Every line of the material must appear in the answer exactly as it does here.

#####

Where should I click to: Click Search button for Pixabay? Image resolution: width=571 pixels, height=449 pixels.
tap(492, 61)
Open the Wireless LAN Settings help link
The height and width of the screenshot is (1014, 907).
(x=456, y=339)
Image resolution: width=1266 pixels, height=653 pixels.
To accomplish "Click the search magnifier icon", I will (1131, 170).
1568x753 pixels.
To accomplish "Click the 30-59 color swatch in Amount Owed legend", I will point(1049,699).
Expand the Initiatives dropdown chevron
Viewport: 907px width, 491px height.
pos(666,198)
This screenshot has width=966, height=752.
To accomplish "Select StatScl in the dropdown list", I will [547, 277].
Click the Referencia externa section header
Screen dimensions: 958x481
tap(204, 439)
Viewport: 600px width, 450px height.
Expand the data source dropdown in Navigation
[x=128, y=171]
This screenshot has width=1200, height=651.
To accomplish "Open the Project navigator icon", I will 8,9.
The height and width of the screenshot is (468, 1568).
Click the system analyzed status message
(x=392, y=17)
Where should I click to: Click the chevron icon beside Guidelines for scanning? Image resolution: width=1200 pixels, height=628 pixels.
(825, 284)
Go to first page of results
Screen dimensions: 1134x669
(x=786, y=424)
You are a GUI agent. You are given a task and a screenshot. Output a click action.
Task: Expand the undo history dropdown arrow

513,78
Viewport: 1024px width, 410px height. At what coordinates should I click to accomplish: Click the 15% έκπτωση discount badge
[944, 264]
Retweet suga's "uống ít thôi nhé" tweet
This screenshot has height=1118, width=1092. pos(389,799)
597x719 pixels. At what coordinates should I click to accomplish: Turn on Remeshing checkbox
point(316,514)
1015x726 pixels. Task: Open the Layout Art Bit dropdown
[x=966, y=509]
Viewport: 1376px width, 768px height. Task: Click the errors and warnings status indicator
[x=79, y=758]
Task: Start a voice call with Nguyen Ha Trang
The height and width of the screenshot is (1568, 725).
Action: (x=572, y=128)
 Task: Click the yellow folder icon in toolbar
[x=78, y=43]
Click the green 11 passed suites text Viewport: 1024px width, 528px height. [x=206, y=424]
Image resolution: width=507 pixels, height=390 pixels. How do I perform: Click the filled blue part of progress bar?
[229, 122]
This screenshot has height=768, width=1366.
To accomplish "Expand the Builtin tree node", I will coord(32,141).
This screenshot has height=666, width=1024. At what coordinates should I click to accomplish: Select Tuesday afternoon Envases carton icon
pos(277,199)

#####

▶ [Your solution]:
Where should I click to: Click Search button for Pixabay? Image resolution: width=571 pixels, height=449 pixels.
tap(492, 61)
Open the Wireless LAN Settings help link
The height and width of the screenshot is (1014, 907).
(x=456, y=339)
Image resolution: width=1266 pixels, height=653 pixels.
To accomplish "Click the search magnifier icon", I will (1131, 170).
1568x753 pixels.
To accomplish "Click the 30-59 color swatch in Amount Owed legend", I will point(1049,699).
Expand the Initiatives dropdown chevron
Viewport: 907px width, 491px height.
pos(666,198)
This screenshot has width=966, height=752.
To accomplish "Select StatScl in the dropdown list", I will [547, 277].
Click the Referencia externa section header
Screen dimensions: 958x481
tap(204, 439)
Viewport: 600px width, 450px height.
Expand the data source dropdown in Navigation
[x=128, y=171]
This screenshot has width=1200, height=651.
To accomplish "Open the Project navigator icon", I will 8,9.
The height and width of the screenshot is (468, 1568).
Click the system analyzed status message
(x=392, y=17)
Where should I click to: Click the chevron icon beside Guidelines for scanning? Image resolution: width=1200 pixels, height=628 pixels.
(825, 284)
Go to first page of results
Screen dimensions: 1134x669
(x=786, y=424)
You are a GUI agent. You are given a task and a screenshot. Output a click action.
Task: Expand the undo history dropdown arrow

513,78
Viewport: 1024px width, 410px height. At what coordinates should I click to accomplish: Click the 15% έκπτωση discount badge
[944, 264]
Retweet suga's "uống ít thôi nhé" tweet
This screenshot has height=1118, width=1092. pos(389,799)
597x719 pixels. At what coordinates should I click to accomplish: Turn on Remeshing checkbox
point(316,514)
1015x726 pixels. Task: Open the Layout Art Bit dropdown
[x=966, y=509]
Viewport: 1376px width, 768px height. Task: Click the errors and warnings status indicator
[x=79, y=758]
Task: Start a voice call with Nguyen Ha Trang
The height and width of the screenshot is (1568, 725).
Action: (x=572, y=128)
 Task: Click the yellow folder icon in toolbar
[x=78, y=43]
Click the green 11 passed suites text Viewport: 1024px width, 528px height. [x=206, y=424]
Image resolution: width=507 pixels, height=390 pixels. How do I perform: Click the filled blue part of progress bar?
[229, 122]
This screenshot has height=768, width=1366.
To accomplish "Expand the Builtin tree node", I will coord(32,141).
This screenshot has height=666, width=1024. At what coordinates should I click to accomplish: Select Tuesday afternoon Envases carton icon
pos(277,199)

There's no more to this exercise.